**What you will do**
Print the data below exactly, but only the lines from the one containing "Select the Item label" down to the one containing "Task: Select the Конрос number 185/13", inclusive.

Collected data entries
......
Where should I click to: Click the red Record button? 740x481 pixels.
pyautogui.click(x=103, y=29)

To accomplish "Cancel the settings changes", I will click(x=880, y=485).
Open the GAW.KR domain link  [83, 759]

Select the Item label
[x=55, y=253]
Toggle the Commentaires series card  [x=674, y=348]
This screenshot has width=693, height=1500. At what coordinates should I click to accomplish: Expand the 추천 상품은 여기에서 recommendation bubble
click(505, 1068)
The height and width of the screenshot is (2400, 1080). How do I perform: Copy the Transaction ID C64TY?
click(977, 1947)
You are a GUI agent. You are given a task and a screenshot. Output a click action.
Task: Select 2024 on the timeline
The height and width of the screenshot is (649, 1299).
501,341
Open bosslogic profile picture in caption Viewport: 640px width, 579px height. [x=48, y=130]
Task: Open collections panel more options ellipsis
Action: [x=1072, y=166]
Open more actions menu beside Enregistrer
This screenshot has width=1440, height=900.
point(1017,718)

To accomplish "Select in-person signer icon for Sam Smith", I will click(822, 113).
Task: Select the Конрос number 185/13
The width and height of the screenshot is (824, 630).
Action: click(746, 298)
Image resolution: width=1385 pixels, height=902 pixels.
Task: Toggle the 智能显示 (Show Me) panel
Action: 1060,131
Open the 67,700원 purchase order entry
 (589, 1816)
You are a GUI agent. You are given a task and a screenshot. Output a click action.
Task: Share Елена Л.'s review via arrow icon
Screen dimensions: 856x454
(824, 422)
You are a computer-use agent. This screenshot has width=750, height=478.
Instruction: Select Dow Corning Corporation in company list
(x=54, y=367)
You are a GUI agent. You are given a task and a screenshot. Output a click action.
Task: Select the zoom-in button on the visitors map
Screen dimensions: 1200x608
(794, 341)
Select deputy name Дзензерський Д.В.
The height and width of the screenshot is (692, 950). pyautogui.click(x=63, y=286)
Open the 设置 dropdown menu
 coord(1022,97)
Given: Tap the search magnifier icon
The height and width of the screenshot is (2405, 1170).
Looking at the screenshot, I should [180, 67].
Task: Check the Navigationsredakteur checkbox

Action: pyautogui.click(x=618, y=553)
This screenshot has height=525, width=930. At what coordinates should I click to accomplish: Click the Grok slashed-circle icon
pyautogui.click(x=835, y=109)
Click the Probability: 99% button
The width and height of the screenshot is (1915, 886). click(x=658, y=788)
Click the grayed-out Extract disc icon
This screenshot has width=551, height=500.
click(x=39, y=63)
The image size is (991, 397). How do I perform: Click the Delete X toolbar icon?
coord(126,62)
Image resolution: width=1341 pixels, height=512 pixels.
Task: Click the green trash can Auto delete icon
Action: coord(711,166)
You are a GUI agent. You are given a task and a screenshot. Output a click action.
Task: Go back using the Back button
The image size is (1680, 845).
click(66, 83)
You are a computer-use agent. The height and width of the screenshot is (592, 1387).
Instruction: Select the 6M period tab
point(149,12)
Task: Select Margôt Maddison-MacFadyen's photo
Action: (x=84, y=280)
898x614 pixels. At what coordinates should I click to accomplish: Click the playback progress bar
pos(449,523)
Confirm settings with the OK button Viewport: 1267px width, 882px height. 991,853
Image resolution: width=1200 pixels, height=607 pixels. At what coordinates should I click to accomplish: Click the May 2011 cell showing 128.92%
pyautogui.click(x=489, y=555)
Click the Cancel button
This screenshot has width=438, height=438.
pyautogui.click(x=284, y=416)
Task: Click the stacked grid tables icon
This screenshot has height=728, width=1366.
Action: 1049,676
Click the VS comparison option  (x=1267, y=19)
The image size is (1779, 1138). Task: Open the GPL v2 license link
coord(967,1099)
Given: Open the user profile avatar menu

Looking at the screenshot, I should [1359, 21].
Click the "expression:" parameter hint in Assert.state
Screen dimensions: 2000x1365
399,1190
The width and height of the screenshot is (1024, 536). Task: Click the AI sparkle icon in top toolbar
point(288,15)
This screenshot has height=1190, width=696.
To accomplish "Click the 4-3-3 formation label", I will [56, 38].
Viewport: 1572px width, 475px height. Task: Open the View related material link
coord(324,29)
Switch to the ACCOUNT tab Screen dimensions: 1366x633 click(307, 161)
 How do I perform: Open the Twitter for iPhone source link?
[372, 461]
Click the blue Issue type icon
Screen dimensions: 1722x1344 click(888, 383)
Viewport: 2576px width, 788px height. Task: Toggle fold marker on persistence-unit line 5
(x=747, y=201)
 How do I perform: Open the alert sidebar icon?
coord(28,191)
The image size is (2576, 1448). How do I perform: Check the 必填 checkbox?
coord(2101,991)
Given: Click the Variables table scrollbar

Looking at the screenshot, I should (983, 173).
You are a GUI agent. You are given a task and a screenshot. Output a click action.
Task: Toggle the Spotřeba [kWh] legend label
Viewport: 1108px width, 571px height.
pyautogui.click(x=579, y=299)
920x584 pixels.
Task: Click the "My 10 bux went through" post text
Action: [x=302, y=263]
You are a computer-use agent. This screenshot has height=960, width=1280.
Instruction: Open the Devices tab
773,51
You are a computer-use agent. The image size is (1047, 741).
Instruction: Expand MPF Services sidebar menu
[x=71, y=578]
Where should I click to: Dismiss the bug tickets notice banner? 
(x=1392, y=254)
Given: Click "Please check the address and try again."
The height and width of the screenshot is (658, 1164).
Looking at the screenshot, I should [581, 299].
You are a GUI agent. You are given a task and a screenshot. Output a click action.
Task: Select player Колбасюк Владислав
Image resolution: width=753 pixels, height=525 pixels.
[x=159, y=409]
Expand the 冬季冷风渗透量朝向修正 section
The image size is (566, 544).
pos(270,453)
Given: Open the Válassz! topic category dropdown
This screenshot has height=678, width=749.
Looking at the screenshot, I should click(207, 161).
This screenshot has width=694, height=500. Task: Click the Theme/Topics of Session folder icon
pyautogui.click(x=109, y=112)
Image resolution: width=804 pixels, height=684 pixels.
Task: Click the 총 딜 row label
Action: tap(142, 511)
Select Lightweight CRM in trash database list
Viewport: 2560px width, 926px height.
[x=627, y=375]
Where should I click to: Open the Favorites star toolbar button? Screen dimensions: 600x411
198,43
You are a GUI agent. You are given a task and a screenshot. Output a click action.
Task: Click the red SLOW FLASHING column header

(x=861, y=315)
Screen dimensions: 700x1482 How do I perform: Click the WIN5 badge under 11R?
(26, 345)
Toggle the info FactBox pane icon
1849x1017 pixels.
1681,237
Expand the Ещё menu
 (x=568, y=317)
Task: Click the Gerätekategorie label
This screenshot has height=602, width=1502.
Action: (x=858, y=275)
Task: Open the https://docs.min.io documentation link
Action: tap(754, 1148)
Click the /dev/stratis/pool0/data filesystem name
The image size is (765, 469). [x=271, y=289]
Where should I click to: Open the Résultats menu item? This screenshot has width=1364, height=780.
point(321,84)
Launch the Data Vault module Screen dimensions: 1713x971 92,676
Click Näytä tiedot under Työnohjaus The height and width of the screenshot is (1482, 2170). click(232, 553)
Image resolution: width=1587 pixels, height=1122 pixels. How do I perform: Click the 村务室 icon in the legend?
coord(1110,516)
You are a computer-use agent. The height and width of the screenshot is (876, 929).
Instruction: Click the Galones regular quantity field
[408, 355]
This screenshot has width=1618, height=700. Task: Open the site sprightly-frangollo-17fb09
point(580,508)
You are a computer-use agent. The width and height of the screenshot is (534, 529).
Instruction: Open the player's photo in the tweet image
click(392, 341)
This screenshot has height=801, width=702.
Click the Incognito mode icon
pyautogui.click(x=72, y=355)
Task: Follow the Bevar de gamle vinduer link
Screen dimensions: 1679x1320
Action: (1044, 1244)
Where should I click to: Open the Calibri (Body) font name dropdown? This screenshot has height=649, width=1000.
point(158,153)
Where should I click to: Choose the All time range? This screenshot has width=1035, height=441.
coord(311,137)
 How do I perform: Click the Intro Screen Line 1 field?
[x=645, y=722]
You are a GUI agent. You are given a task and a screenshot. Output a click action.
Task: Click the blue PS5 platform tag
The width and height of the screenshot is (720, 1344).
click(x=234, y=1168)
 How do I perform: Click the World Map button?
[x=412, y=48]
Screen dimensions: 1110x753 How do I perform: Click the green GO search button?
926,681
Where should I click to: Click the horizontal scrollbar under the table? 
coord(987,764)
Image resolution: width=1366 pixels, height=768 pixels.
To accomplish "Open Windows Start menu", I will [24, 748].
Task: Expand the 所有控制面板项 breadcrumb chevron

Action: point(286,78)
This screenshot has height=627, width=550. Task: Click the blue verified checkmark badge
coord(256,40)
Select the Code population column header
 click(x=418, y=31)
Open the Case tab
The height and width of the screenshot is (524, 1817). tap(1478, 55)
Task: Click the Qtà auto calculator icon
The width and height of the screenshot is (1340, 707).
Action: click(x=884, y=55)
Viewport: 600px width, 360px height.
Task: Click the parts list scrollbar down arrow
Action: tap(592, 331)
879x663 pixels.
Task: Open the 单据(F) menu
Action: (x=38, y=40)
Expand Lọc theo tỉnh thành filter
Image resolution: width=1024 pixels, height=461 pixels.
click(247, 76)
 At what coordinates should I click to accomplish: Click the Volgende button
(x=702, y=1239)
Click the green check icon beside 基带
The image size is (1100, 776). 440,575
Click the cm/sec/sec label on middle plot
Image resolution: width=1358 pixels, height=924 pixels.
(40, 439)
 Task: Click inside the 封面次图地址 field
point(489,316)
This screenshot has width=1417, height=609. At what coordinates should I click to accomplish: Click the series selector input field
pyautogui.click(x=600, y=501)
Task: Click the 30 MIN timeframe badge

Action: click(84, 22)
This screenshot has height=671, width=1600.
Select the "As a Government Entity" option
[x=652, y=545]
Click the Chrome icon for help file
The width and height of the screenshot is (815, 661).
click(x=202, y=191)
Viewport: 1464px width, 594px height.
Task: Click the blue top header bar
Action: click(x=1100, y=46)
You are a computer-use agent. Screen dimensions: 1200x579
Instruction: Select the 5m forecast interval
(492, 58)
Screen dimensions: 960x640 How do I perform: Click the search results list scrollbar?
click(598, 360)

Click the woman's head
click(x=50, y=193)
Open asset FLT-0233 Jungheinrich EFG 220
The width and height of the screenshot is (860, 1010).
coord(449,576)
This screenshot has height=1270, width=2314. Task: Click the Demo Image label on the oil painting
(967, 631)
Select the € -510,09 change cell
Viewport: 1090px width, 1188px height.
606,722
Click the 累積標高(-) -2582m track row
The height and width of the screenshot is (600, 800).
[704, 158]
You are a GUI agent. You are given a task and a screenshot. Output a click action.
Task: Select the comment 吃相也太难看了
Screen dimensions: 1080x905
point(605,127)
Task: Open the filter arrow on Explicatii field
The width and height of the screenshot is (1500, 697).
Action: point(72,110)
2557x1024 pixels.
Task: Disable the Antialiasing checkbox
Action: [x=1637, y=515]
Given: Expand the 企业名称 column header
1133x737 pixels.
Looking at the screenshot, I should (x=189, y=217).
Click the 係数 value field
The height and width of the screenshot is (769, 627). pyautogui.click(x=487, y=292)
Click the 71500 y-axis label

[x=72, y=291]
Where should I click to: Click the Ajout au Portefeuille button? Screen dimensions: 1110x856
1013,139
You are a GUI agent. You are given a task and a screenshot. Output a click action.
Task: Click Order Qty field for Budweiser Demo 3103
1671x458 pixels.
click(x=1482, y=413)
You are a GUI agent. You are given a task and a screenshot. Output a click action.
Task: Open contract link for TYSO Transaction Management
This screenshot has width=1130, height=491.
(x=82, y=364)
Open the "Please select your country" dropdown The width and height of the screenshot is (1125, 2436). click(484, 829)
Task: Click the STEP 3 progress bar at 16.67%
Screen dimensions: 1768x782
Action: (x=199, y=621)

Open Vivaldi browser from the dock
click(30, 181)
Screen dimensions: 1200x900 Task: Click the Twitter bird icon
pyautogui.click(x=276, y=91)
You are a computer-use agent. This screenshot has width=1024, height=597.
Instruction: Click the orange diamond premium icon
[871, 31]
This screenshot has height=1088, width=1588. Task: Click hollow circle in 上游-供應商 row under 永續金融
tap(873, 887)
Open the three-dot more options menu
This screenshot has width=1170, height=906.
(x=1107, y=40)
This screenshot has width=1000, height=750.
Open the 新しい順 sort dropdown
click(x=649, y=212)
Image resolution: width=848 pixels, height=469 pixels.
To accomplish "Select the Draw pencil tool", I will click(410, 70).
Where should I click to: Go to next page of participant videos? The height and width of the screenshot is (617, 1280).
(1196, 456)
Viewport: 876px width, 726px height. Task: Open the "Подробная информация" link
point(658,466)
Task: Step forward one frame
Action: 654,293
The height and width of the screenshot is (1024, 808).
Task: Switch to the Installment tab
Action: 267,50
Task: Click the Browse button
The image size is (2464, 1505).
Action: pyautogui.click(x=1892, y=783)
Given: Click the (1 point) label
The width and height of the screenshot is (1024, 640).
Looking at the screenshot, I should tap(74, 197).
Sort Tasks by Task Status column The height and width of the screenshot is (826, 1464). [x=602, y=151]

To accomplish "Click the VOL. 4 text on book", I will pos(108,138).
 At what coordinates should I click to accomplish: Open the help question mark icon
......
**Completed task**
Select the Item label
[x=55, y=253]
Toggle the Commentaires series card  [x=674, y=348]
This screenshot has width=693, height=1500. At what coordinates should I click to accomplish: Expand the 추천 상품은 여기에서 recommendation bubble
click(505, 1068)
The height and width of the screenshot is (2400, 1080). How do I perform: Copy the Transaction ID C64TY?
click(977, 1947)
You are a GUI agent. You are given a task and a screenshot. Output a click action.
Task: Select 2024 on the timeline
The height and width of the screenshot is (649, 1299).
501,341
Open bosslogic profile picture in caption Viewport: 640px width, 579px height. [x=48, y=130]
Task: Open collections panel more options ellipsis
Action: [x=1072, y=166]
Open more actions menu beside Enregistrer
This screenshot has width=1440, height=900.
point(1017,718)

To accomplish "Select in-person signer icon for Sam Smith", I will click(822, 113).
Task: Select the Конрос number 185/13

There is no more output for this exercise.